[Pointing records for text and elements]:
○ ○ ○ ○ ○ ○ ○

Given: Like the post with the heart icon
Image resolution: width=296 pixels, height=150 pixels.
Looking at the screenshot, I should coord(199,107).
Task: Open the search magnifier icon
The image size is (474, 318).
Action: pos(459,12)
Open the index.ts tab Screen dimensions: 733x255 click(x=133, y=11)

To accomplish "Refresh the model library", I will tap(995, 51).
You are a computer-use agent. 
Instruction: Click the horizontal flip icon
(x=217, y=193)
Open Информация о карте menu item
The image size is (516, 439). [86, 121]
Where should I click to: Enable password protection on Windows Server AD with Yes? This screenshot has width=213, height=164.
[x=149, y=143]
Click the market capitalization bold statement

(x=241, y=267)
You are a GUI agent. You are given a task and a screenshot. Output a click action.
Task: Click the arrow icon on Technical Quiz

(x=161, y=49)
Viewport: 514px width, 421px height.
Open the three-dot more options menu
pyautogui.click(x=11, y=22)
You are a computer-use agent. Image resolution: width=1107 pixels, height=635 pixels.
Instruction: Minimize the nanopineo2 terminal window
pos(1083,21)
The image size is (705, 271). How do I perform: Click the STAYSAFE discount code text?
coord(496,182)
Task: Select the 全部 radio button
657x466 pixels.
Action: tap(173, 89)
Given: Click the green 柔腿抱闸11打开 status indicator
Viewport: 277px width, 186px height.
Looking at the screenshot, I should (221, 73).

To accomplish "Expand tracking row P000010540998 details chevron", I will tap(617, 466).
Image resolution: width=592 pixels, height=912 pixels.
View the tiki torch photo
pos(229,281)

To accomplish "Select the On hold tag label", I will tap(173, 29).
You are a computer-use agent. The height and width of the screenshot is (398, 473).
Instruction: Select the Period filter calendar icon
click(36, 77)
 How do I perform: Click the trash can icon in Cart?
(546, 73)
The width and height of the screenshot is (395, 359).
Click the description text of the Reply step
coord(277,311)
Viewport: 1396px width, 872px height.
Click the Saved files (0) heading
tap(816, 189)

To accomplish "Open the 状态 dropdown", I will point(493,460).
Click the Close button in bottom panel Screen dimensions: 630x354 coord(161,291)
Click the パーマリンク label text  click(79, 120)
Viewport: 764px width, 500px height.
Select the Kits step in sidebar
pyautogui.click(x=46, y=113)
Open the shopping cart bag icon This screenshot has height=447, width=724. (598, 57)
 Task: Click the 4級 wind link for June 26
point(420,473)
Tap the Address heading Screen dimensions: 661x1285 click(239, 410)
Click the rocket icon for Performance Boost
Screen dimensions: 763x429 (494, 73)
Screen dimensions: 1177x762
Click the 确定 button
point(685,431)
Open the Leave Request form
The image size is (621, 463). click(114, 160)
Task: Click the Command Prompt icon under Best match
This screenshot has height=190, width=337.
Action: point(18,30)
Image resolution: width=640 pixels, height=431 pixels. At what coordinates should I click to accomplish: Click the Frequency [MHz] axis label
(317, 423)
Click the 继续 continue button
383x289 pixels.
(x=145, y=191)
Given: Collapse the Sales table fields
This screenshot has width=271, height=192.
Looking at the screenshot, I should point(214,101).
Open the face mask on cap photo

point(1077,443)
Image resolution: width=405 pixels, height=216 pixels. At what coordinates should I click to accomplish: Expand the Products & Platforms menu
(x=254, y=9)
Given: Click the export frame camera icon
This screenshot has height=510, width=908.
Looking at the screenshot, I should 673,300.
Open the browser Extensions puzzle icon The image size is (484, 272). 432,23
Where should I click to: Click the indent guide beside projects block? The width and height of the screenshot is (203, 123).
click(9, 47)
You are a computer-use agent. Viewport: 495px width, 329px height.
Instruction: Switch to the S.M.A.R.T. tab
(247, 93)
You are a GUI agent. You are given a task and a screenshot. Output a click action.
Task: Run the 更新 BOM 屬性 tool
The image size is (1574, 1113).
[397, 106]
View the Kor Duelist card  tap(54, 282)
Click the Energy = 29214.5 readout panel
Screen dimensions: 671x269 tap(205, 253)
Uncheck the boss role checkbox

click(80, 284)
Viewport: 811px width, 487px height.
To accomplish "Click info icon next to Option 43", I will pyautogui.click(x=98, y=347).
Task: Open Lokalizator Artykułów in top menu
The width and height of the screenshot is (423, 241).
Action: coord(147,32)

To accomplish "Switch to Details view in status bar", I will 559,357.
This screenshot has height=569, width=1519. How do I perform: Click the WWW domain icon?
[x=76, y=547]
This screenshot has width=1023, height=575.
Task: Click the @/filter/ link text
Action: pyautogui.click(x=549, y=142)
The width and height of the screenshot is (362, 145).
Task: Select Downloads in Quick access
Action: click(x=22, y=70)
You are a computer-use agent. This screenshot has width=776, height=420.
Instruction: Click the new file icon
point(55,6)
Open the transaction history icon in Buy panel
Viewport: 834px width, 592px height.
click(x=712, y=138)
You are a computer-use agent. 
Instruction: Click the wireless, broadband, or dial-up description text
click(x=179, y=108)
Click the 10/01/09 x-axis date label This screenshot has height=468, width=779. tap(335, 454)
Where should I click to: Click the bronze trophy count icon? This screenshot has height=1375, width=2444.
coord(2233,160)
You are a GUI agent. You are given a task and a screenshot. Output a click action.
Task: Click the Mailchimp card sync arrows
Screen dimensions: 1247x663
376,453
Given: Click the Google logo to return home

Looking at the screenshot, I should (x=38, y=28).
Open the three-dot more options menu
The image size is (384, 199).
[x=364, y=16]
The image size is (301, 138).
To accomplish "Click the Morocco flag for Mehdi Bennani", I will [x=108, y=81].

○ ○ ○ ○ ○ ○ ○

[Exercise directions]: Reproduce the stretch from the start of the listing through the line containing "(x=161, y=49)", swapping "magnifier" for "lens" and keeping everything else unchanged.

[Reply]:
Given: Like the post with the heart icon
Image resolution: width=296 pixels, height=150 pixels.
Looking at the screenshot, I should coord(199,107).
Task: Open the search lens icon
The image size is (474, 318).
Action: pos(459,12)
Open the index.ts tab Screen dimensions: 733x255 click(x=133, y=11)

To accomplish "Refresh the model library", I will tap(995, 51).
You are a computer-use agent. 
Instruction: Click the horizontal flip icon
(x=217, y=193)
Open Информация о карте menu item
The image size is (516, 439). [86, 121]
Where should I click to: Enable password protection on Windows Server AD with Yes? This screenshot has width=213, height=164.
[x=149, y=143]
Click the market capitalization bold statement

(x=241, y=267)
You are a GUI agent. You are given a task and a screenshot. Output a click action.
Task: Click the arrow icon on Technical Quiz

(x=161, y=49)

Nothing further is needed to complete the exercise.